__Try it__: Please give the lines below again exactly as they stand, from the one that contains "The image size is (1568, 757)." up to and including the one that contains "Task: Open the notepad icon in top bar", leaving all pictures out.

__Records for the exercise__:
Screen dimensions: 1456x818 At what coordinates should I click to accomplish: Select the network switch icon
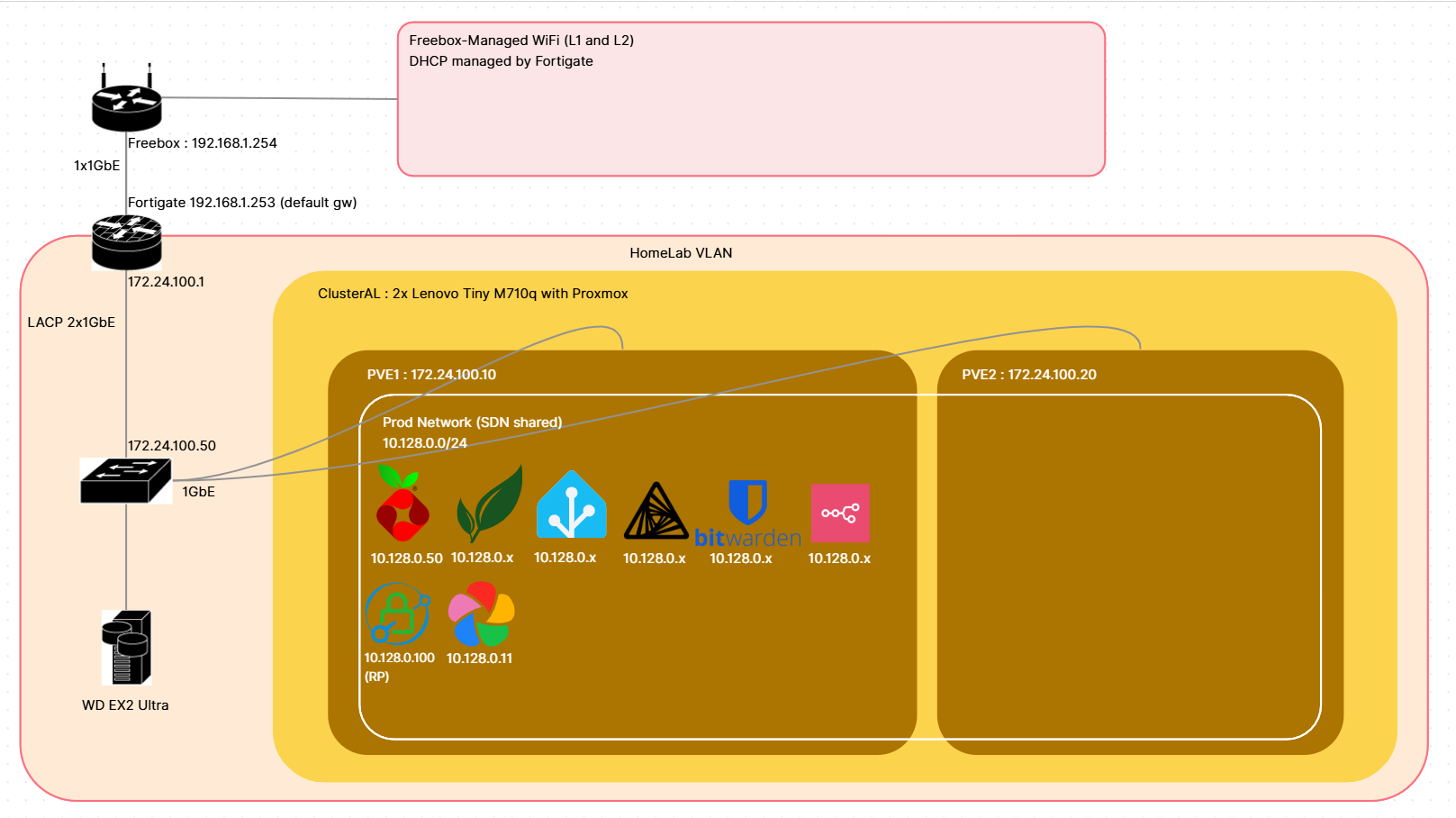coord(125,480)

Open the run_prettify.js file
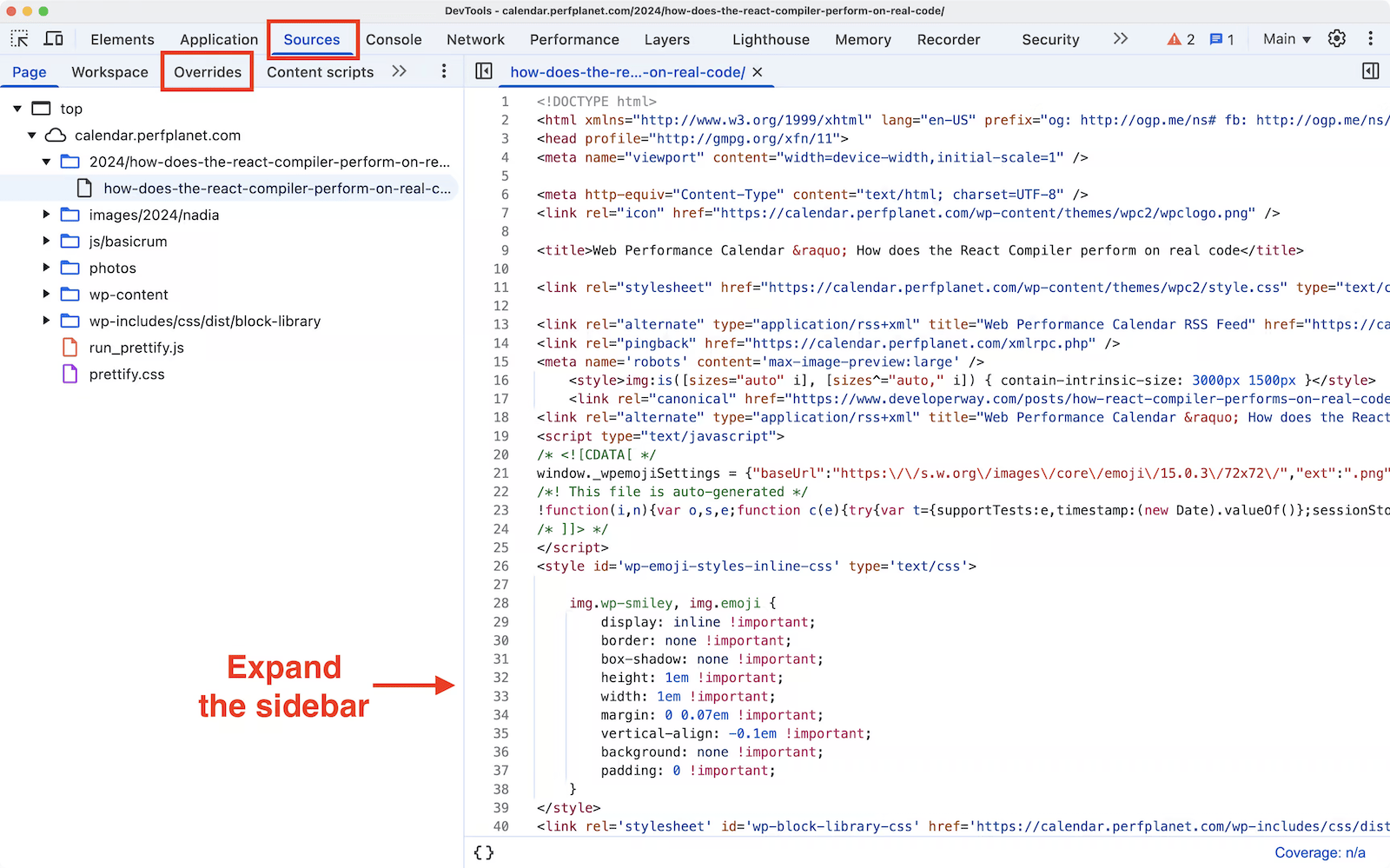[x=136, y=348]
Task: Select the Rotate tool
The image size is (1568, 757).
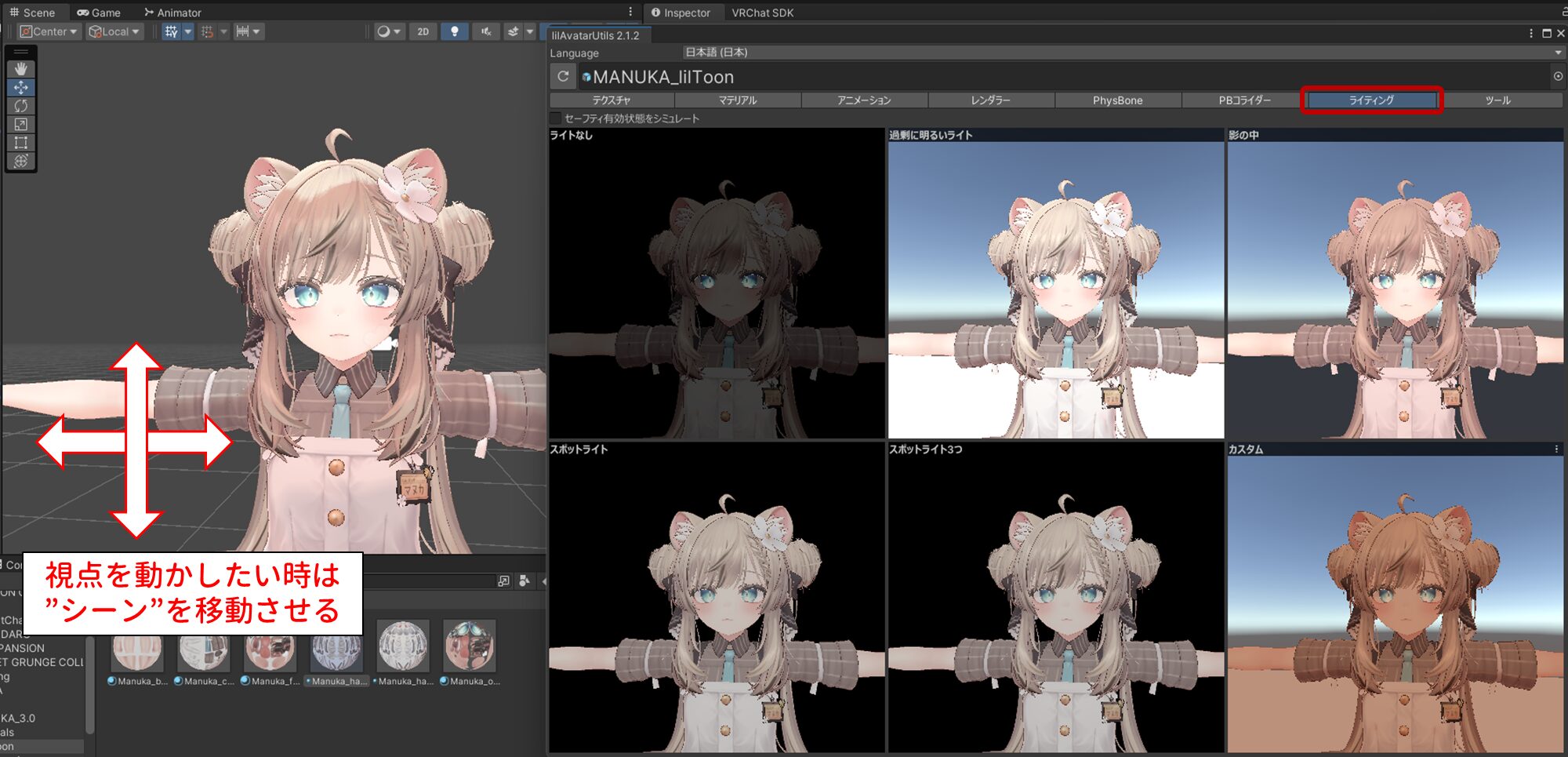Action: (20, 106)
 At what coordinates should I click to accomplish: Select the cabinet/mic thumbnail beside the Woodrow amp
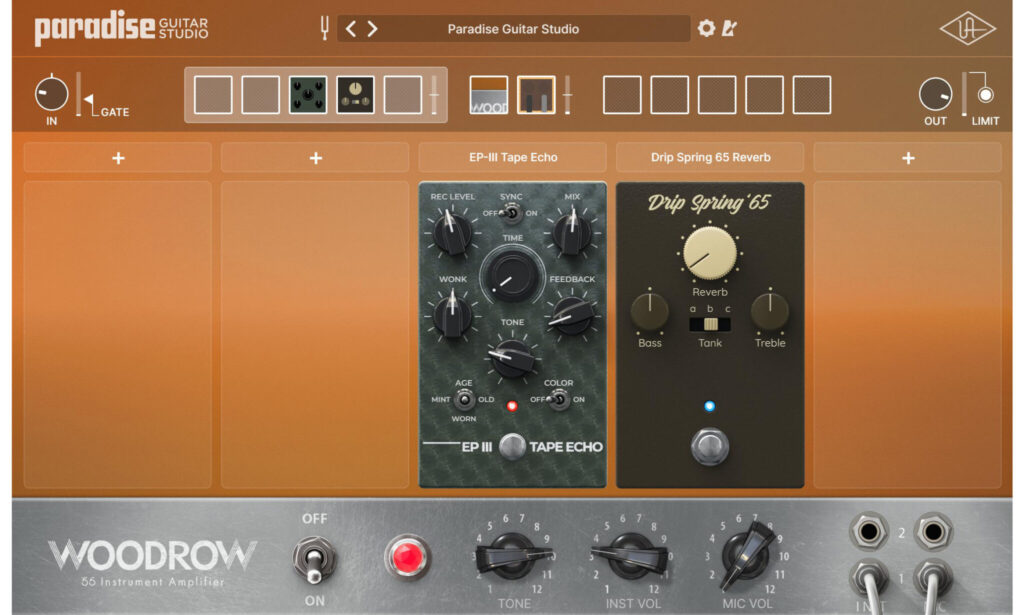click(536, 95)
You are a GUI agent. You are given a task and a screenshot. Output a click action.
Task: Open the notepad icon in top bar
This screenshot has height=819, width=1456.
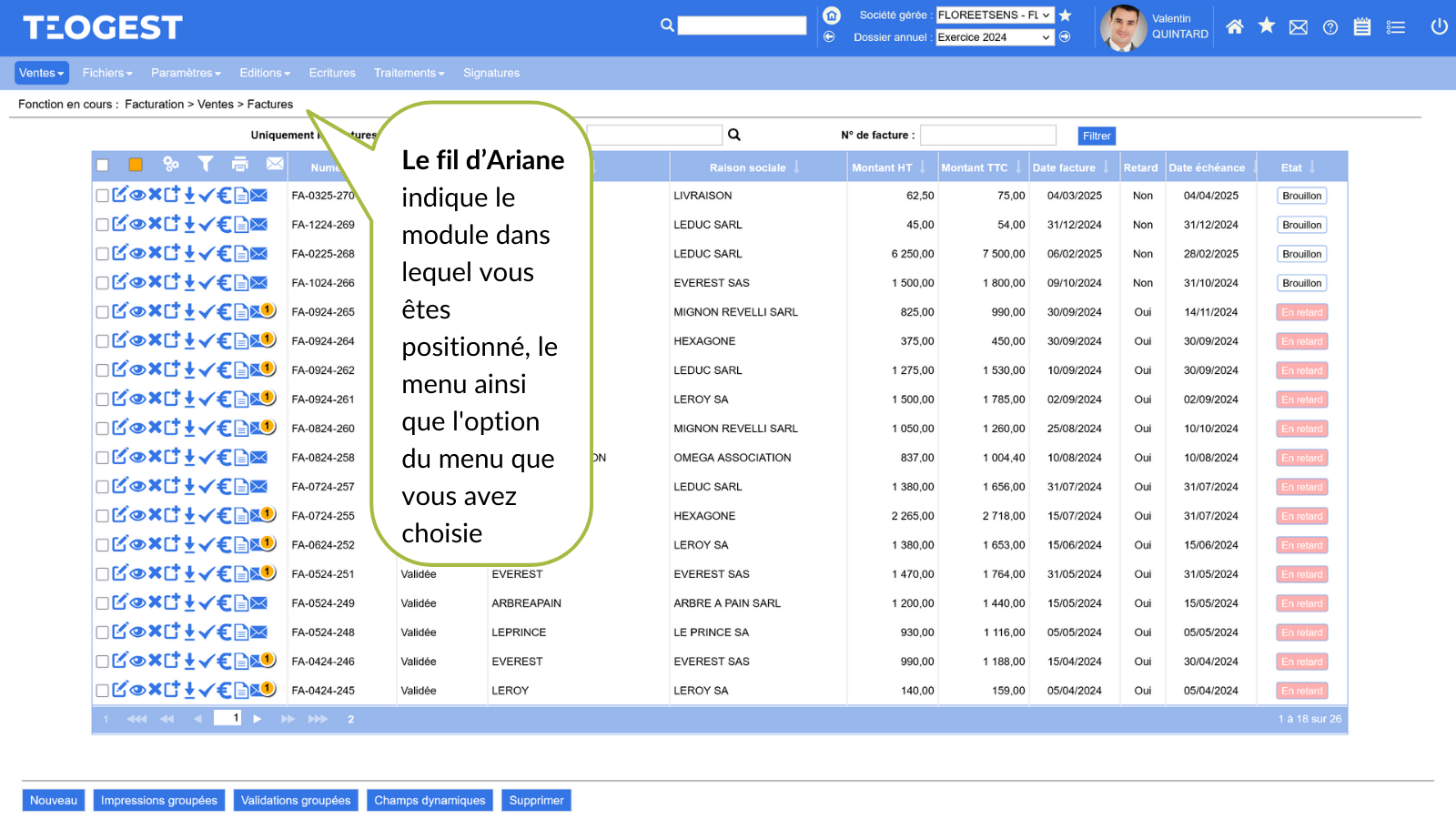[x=1362, y=27]
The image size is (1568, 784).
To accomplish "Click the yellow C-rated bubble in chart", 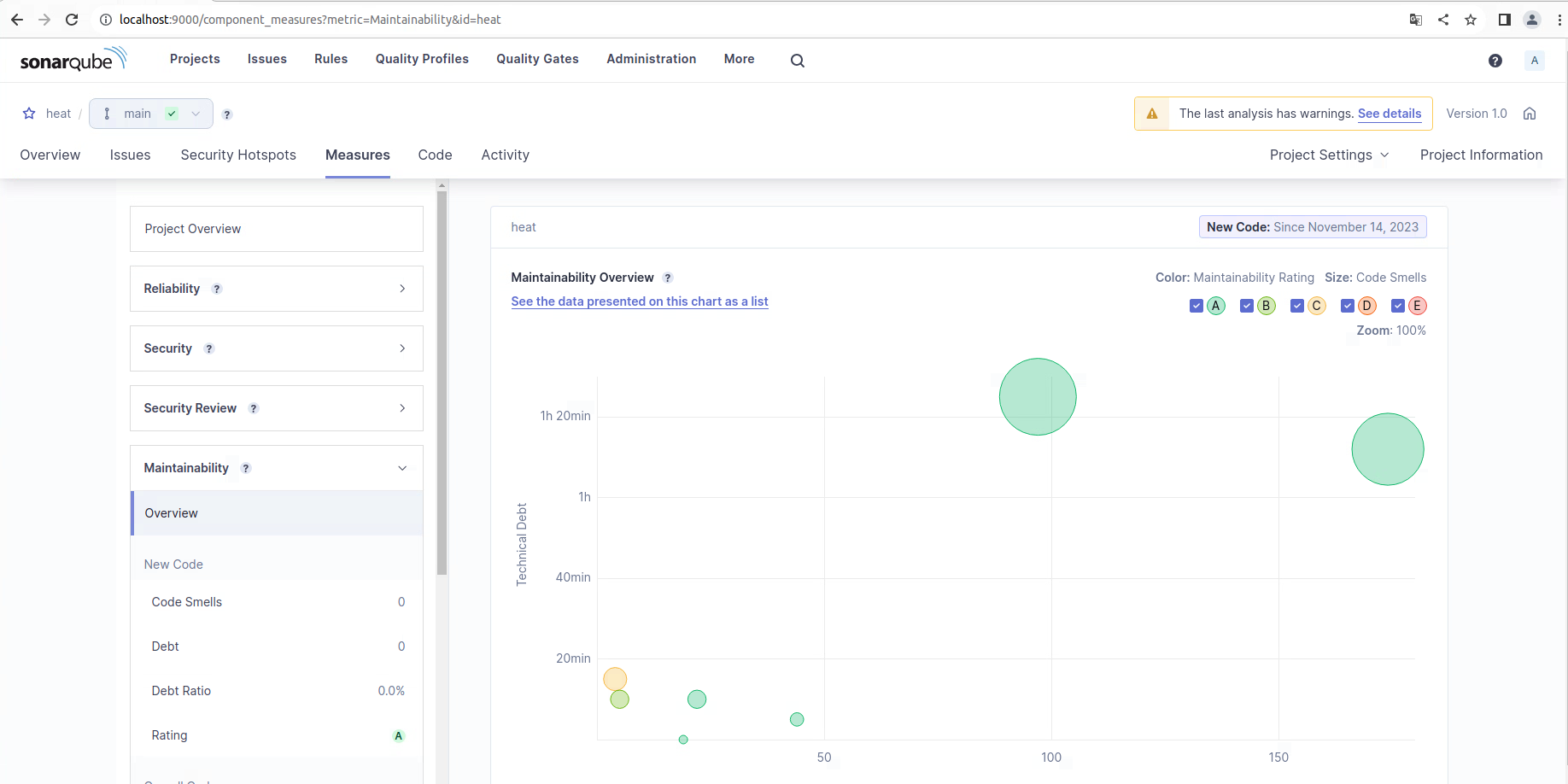I will (x=615, y=678).
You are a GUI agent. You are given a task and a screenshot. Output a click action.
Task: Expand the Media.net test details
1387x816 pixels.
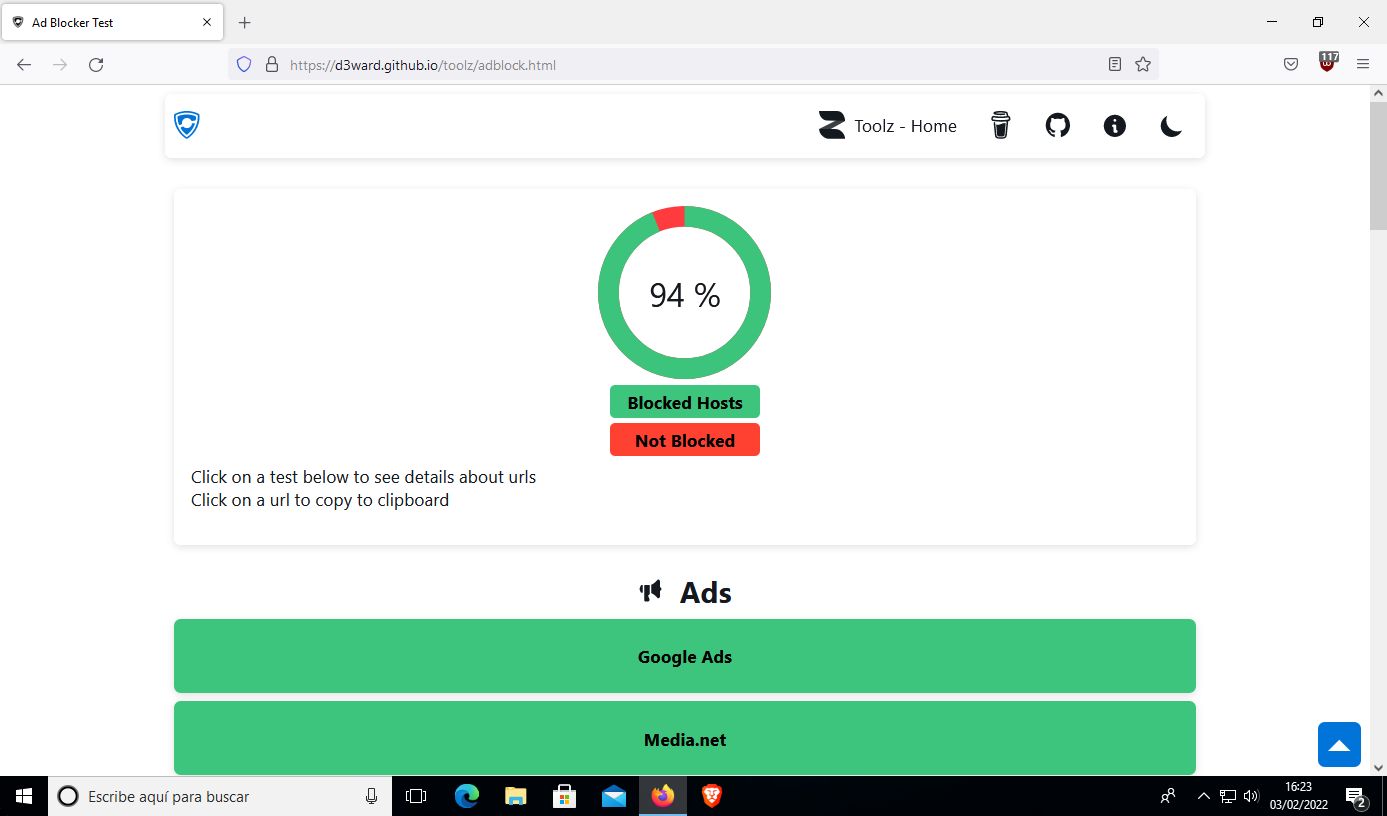coord(684,739)
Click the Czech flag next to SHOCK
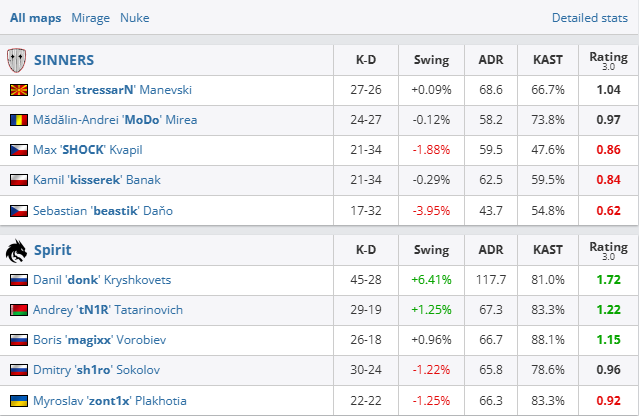The height and width of the screenshot is (416, 639). 18,150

__Exercise answer__:
The image size is (1568, 757).
Action: (20, 106)
 At what coordinates should I click to accomplish: Select the cabinet/mic thumbnail beside the Woodrow amp
click(536, 95)
You are a GUI agent. You are given a task and a screenshot. Output a click action.
Task: Open the notepad icon in top bar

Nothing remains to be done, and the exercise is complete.